Species of flowering plant

Iris delavayi is a species of flowering plant in the subgenus Limniris and in the series Sibiricae of the family Iridaceae. This rhizomatous herbaceous perennial comes from various provinces in China. It has grey-green leaves, long hollow stem, and 2 flowers in various blue shades. From dark violet, dark purple, purple-blue, dark blue to light purple. It is cultivated as an ornamental plant in temperate regions.

==Description==
Iris delavayi is larger and more vigorous in growth than Iris sibirica.

It has stout, creeping rhizomes (about 1 cm in diameter), that create clumps or tufts of plants. It eventually forms clumps that are about 45–60 cm wide. The rhizomes have fibers (the remains of leaves from last season).

It has 3–4 (per stem) grey-green leaves, that are sword-shaped or linear (in form), measuring 50–90 cm long and 0.6–1.5 cm wide.
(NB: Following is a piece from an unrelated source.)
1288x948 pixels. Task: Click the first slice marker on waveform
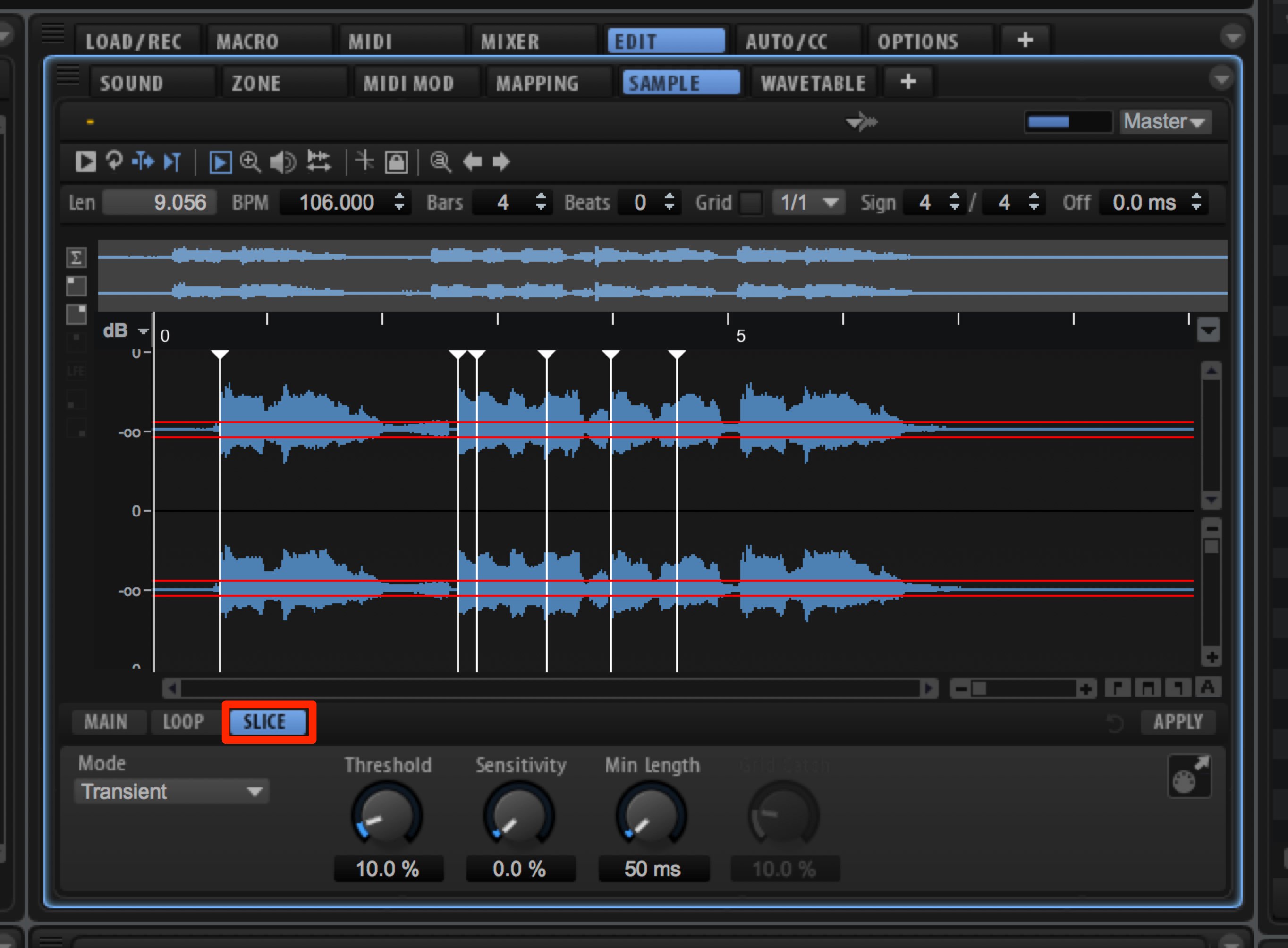click(220, 355)
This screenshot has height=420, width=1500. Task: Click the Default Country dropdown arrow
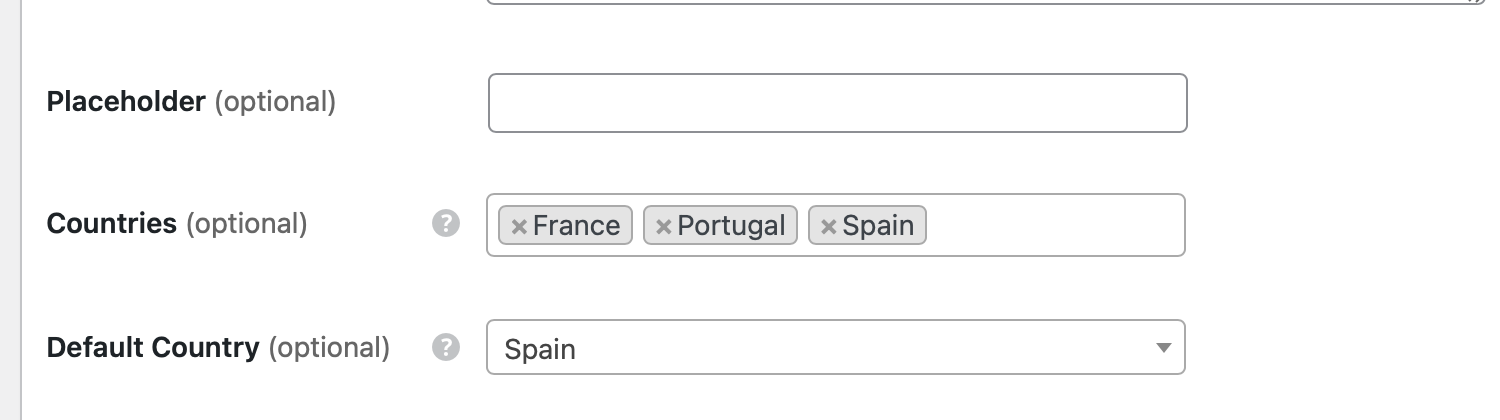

The leaves are shorter than the flowering stems.

It has a hollow, 1–3 branched flowering stem that grows up to between 60–150 cm long and 5–7 mm wide. The short branches are close to the tops of the stems.

The stem has 2–3 green, with a slight reddish purple tinge, lanceolate (sword-like), spathes (leaves of the flower bud), which measure 7–11 cm long and 1.8–2 cm wide. They also have a papery brown tip.
The spathes surround 2 flowers (per stem branch), borne in early summer, between May and August (or June or July in the UK).

The flowers come in a range of blue shades. From dark violet, dark purple, purple-blue, dark blue. light purple, to light blue. The flowers are 7–9 cm in diameter.

Like other irises, it has 2 pairs of petals, 3 large sepals (outer petals), known as the 'falls' and 3 inner, smaller petals (or tepals), known as the 'standards'. The drooping falls are obovate, measuring 7 cm long and 3 cm wide, with white or yellow signal patch or mottled pattern on the blade (wide section). The smaller standards are held at an oblique angle, measuring 5.5 cm long and oblanceolate (in from).

It has perianth tube of 1.6–1.8 cm long, a pedicel (flower stalk stem) of between 3–6 cm long and pale purple style branches, measuring 5 cm long and 1.6 cm wide.

It has a 3–6 cm long pedicel, 1.8–2 cm long and 7 mm wide, ovary and milky yellow anthers.

Between August and October (after the iris has flowered), it produces a seed capsule, which are ellipsoid/cylindric in form and measures 5–6.5 cm long and 1.5–2.5 cm wide. Inside are semi-orbicular, flat, (disc like) reddish brown seeds, with are about 6 mm in diameter.

===Biochemistry===
In 2011, the iris has been studied to work out its iridal properties from specimens collected in the north-western Yunnan Province of China, eight iridal-type triterpenoids were isolated, three of which were new. Both 2(7)Z- and 2(7)E-iridals were isolated in about equal amounts from the sample collected at Laojunshan, while only 2(7)Z-iridals were isolated from samples collected in Shangrila area, indicating the presence of chemical diversity in the species.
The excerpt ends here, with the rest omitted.